#### WHAT IS EXPECTED
Copy out every line of the listing below without any changes, but leave out the pictures.
------------------------------------------------------------
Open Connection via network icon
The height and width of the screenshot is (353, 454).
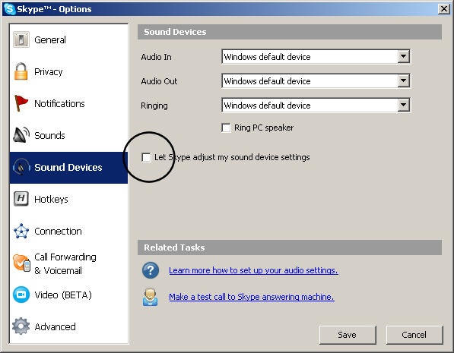click(x=21, y=231)
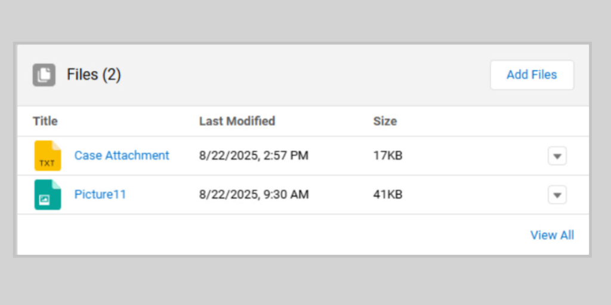The height and width of the screenshot is (305, 611).
Task: Click the Title column header
Action: [45, 121]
------------------------------------------------------------
#### EXPECTED ANSWER
Open Connection via network icon
The height and width of the screenshot is (353, 454).
click(x=21, y=231)
The height and width of the screenshot is (305, 611).
Task: Click the Title column header
Action: [45, 121]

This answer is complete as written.